Role of Homocysteine Metabolism, Endothelial Function, and Microvascular Rarefaction on Renal Disease Severity and Progression in Autosomal Dominant Polycystic Kidney Disease (ADPKD)

Session Information

  • Informational Posters
    November 04, 2021 | Location: On-Demand, Virtual Only
    Abstract Time: 10:00 AM - 12:00 PM

Category: Genetic Diseases of the Kidneys

  • No subcategory defined

Authors

  • Eirin, Alfonso, Mayo Foundation for Medical Education and Research, Rochester, Minnesota, United States
  • Hogan, Marie C., Mayo Foundation for Medical Education and Research, Rochester, Minnesota, United States
  • Chebib, Fouad T., Mayo Foundation for Medical Education and Research, Rochester, Minnesota, United States
  • Lerman, Lilach O., Mayo Foundation for Medical Education and Research, Rochester, Minnesota, United States
  • Harris, Peter C., Mayo Foundation for Medical Education and Research, Rochester, Minnesota, United States
  • Torres, Vicente E., Mayo Foundation for Medical Education and Research, Rochester, Minnesota, United States
  • Irazabal, Maria V., Mayo Foundation for Medical Education and Research, Rochester, Minnesota, United States
Description

ADPKD is a devastating systemic disorder characterized by progressive development and enlargement of bilateral renal cysts leading to renal failure.

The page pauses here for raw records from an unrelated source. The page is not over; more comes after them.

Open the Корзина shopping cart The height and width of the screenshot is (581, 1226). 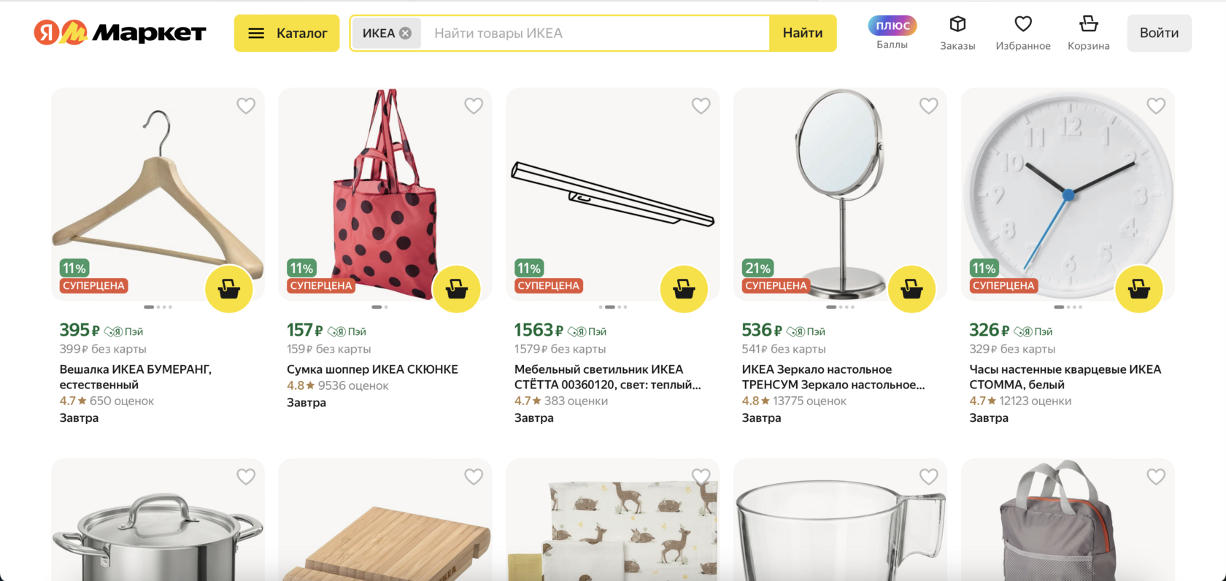pyautogui.click(x=1088, y=33)
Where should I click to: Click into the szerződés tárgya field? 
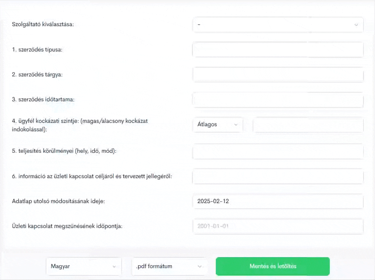tap(278, 74)
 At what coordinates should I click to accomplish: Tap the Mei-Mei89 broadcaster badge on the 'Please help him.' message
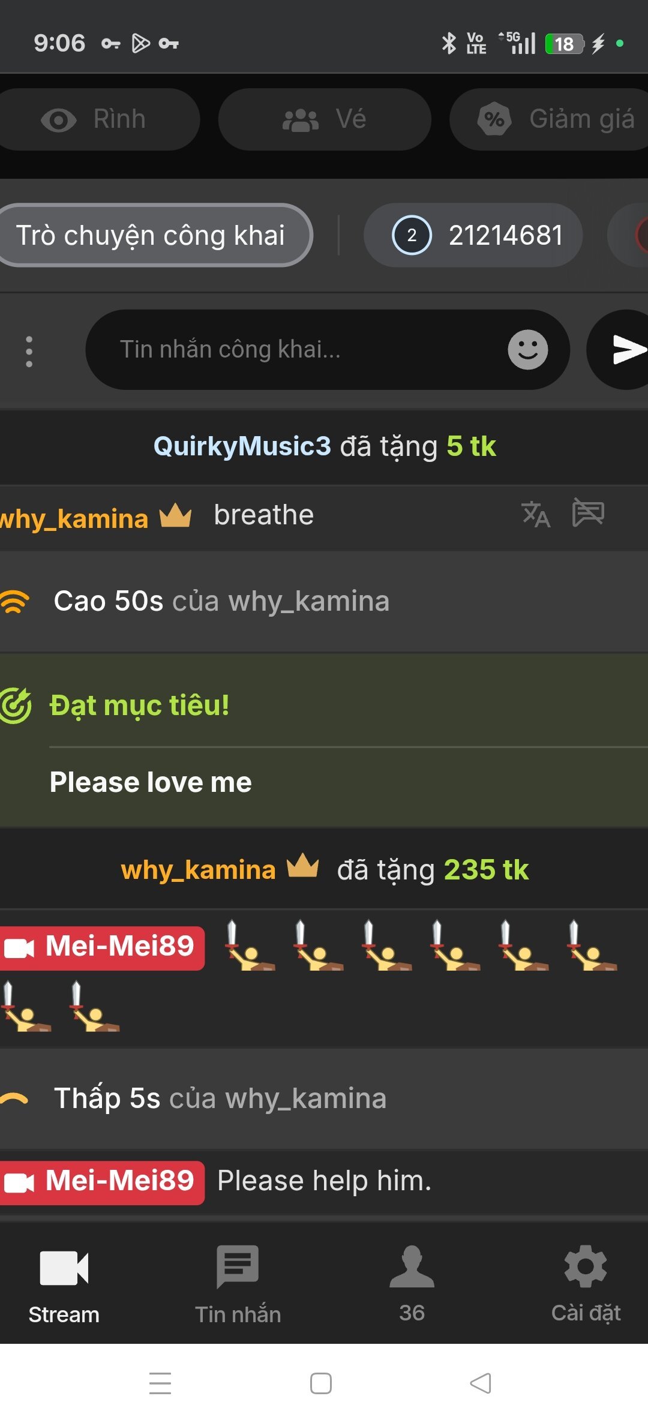coord(102,1181)
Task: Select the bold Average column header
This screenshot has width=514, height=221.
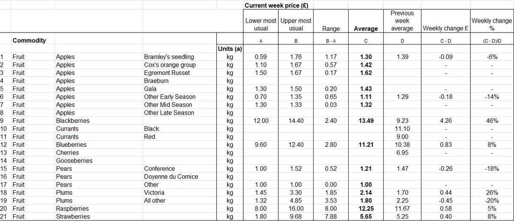Action: click(366, 29)
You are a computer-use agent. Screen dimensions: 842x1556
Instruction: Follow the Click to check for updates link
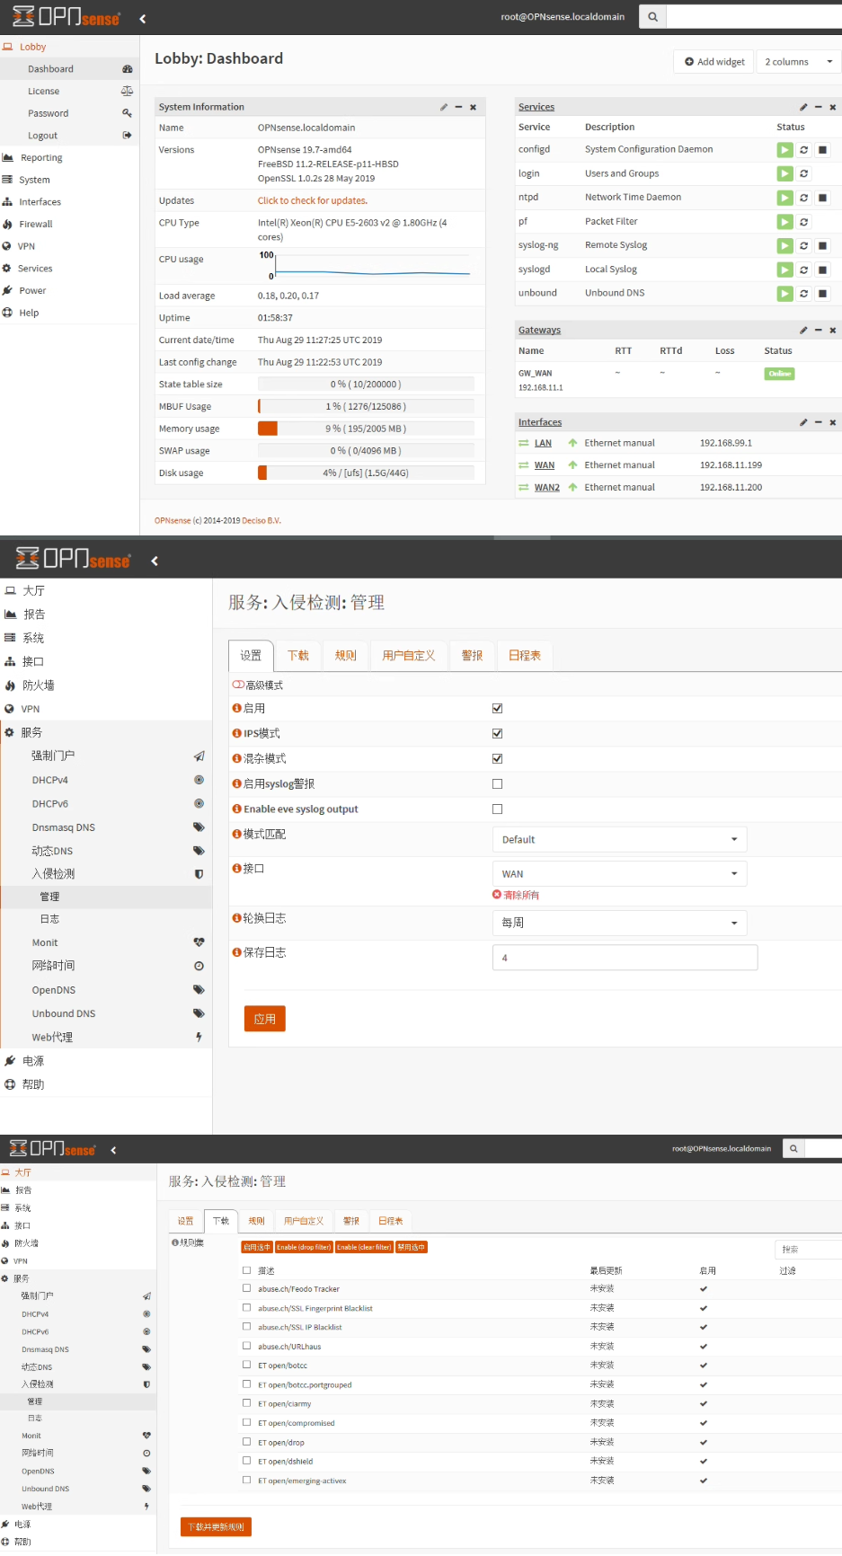[x=312, y=201]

Disease severity and progression vary widely among patients. Large phenotypic variability, incomplete understanding of underlying mechanisms, and lack of promising biomarkers challenge potential therapies’ identification, implementation, and evaluation. In ADPKD, endothelial dysfunction (ED), characterized by an imbalance between vasodilating (particularly nitric oxide, NO) and vasoconstricting substances, develops early and correlates with renal disease severity. We propose that preservation of endothelial function will ameliorate renal disease severity and progression. Increased homocysteine has been reported in patients with ADPKD, even in those with preserved kidney function. Homocysteine decreases NO availability. However, the mechanisms underlying increased homocysteine in ADPKD are not known. The purpose of this study is to assess homocysteine metabolism and endothelial function at the early stages of the disease and determine the prognostic value of homocysteine, related metabolites, and markers of endothelial function and injury to assess renal disease severity and progression in patients with early ADPKD. This is a prospective longitudinal study and will include male and female, young (18-40-years) well-characterized patients with early (eGFR>90mL/min/1.73m2) ADPKD. Patients with different classes of disease severity will be selected using the ADPKD classification. Inclusion and exclusion criteria are presented in the table below. Subject participation includes in-person visits to Mayo Clinic Rochester. Participants will be asked to complete a health questionnaire and provide a urine sample and a blood sample at each visit. In addition, the study will include measurements of peripheral arterial tonometry (endoPAT) and an abdominal MRI without contrast at each visit. There will be a total of 3 visits, each 12 months apart. Recruitment is ongoing. The study is being funded by NIH.

Funding

  • NIDDK-NIH, 1R01DK128017-01 to MVI